By Ben Grubb
Federal Health Minister Greg Hunt has announced $79 million in grants for three organisations to help develop new medical devices, medicines and digital health technologies, with half the money going to a venture capital firm focused on early-stage biomedical discoveries.
The organisations receiving the grants are ANDHealth, a provider of accelerator, incubator and commercialisation programs for digital health technology companies; the Medical Research Commercialisation Fund (MRCF), a life science venture capital fund which is run by Brandon Capital Partners; and MTPConnect, the government funded not-for-profit industry growth centre aiming to accelerate the medical technology, biotechnology and pharmaceutical sector in Australia.
The funds come from the Medical Research Commercialisation initiative, which is part of the Medical Research Future Fund – the federal government’s $20 billion 10-year investment in Australian health and medical research.
MRCF received $39.5 million in total, with $19.75m to support preclinical medical research or medical innovation projects with commercial potential and the other $19.75m to support early clinical development of novel drugs, or novel uses for existing drugs, with commercial potential. The other two companies each received $19.75m.
MRCF chief executive Dr Chris Nave said his company had already helped commercialise numerous Australian research findings using investment capital.

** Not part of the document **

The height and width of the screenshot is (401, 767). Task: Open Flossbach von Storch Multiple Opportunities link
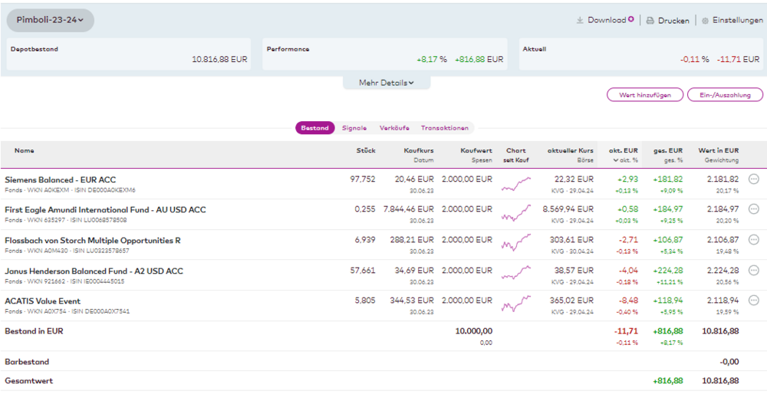click(93, 240)
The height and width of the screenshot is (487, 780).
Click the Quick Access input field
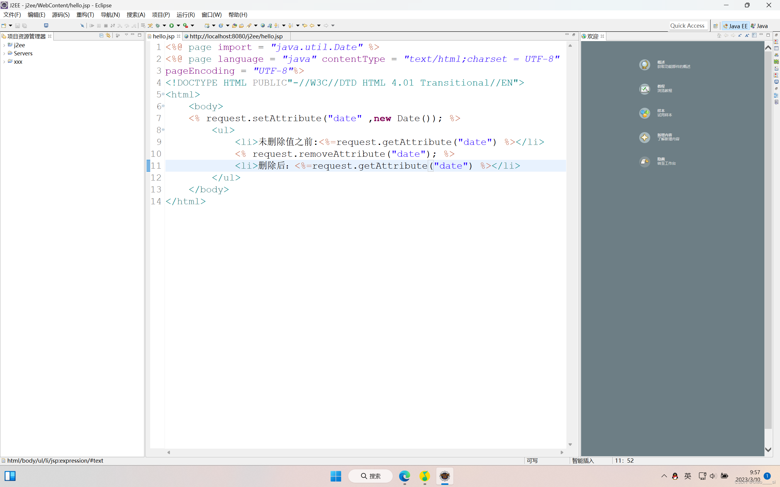tap(687, 26)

“For every 100 opportunities brought to us, only four pass the risk assessment for commercial investment. This doesn’t mean the remaining 96 are bad ideas and in many cases, it is simply because they are too early in their development and haven’t yet generated key supporting data,” Dr Nave said.
“This funding will allow us to support many more ideas, earlier and we will provide both capital and commercial expertise to guide them through to the point where they are ready to be translated into clinical development and commercialisation, creating jobs and income and ultimately benefitting patients.”
ANDHealth said the funding would support up to 25 high-growth-potential SMEs, which would be selected via a competitive process and will receive up to $1m of investment from the ANDHealth Digital Health Accelerator Fund, alongside a dedicated ANDHealth support team, access to a c-suite industry advisory panel and specialised services from pre-vetted suppliers.
“This funding represents a significant milestone in the development of Australia’s digital health industry with the establishment of the first dedicated fund providing significant capital investment, alongside a proven program of global expertise and support, for Australia’s most promising digital health companies,” ANDHealth’s CEO Bronwyn Le Grice said.
“Currently, the median amount of capital raised by Australian digital health companies is approximately $250,000. This program will be transformational in providing investment of up to $1m per company, alongside substantial support and expertise to accelerate the scale-up of these life-changing technologies.”
The types of technologies which will be supported under ANDHealth’s program include technologies that use computing platforms, connectivity, software and sensors, either alone or in combination with physical products, to treat, diagnose, cure, mitigate and/or prevent disease or other conditions.
Health Minister Hunt said Australia’s researchers were world-leading, however many of their great ideas do not always receive the support needed to make the transition into practice. The Medical Research Commercialisation initiative aimed to address this gap “to help great ideas become products, which benefit patients in Australia and around the world”.
“The initiative has already supported implementation of new products that are changing clinical practice and improving lives,” Minister Hunt said.
“They include a novel device that improves the success rate of breast cancer surgery and an implant that promises to treat glaucoma for six months from a single injection, removing the need for daily drop therapy.”
Minister Hunt has also announced two fellowships under the Medical Research Future Fund’s Researcher Exchange and Development within Industry initiative.
Dr Ewan Millar from NSW Health Pathology will undertake a 24-month part-time project with New York-based digital diagnostics company Paige, working with worldwide project teams spread across three continents to develop skills in the application of Artificial Intelligence (AI).
Dr Miller will focus on the application of deep learning AI to breast cancer biomarker development to improve behaviour predications and treatment response.
Meanwhile, Dr Cindy Chia-Fan Shu from Kolling Institute at the University of Sydney Royal North Shore Hospital will undertake a 12-month project with Regeneus, to increase her skills in the translation of science.
Dr Shu will focus on developing assays and models for pre-clinical trials for osteoarthritis treatments and progressing clinical trials and preparing regulatory submissions.